Aim of the exercise:
Copy the part of the episode review that begins with "Tina's stuff was" and ends with "joke it did.", changing every "annoying" to "irritating".

Extract to read:
--- start ---

Bob says that he doesn't want to buy the mushrooms at that price because he's have to charge 20 dollars a burger: Here's an opinion: Even if he found the mushrooms himself he should still do that. That's what they are actually worth. Am I wrong in thinking that?
Tina's stuff was funny because Louise was funny, but Tina continues her recent trend of being too dumb to be either sympathetic or plausible. It's kind of annoying. It's only tolerable because Louise is throwing her unseen shade. If we didn't have Louise's sardonic insults at her expense, Tina would be super annoying.
That was an okay episode. ***1/2.
Family Guy "Bri-Da"
That was awkward, but a bit necessary. The show did SO wrong by Ida in her first appearance, that this is sort of a do-over for her. I appreciate Brian growing as a person, at least about this one thing, and I loved Quagmire actually trying and failing to stand Brian. It amazes me how badly Ida's first episode comes across in hindsight. It was only like five years ago. Which I think why the episode used the timeframe on that joke it did.

--- end ---

Entries shown:
--- start ---

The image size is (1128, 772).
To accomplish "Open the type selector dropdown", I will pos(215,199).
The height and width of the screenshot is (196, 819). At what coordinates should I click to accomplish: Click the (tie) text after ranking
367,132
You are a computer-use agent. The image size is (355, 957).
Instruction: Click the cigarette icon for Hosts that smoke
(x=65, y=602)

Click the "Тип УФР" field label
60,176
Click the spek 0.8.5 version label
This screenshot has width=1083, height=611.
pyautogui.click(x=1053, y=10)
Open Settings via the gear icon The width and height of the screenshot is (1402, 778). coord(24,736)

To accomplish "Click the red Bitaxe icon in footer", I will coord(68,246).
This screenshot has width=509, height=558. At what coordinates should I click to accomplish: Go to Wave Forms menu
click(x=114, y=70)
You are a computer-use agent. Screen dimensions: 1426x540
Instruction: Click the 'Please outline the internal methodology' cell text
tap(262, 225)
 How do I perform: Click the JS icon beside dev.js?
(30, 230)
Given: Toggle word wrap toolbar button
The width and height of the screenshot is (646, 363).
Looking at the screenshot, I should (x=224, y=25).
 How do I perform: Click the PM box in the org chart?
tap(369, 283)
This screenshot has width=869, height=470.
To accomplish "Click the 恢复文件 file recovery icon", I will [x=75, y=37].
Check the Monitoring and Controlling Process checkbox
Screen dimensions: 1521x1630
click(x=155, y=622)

--- end ---

Output:
Tina's stuff was funny because Louise was funny, but Tina continues her recent trend of being too dumb to be either sympathetic or plausible. It's kind of irritating. It's only tolerable because Louise is throwing her unseen shade. If we didn't have Louise's sardonic insults at her expense, Tina would be super irritating.
That was an okay episode. ***1/2.
Family Guy "Bri-Da"
That was awkward, but a bit necessary. The show did SO wrong by Ida in her first appearance, that this is sort of a do-over for her. I appreciate Brian growing as a person, at least about this one thing, and I loved Quagmire actually trying and failing to stand Brian. It amazes me how badly Ida's first episode comes across in hindsight. It was only like five years ago. Which I think why the episode used the timeframe on that joke it did.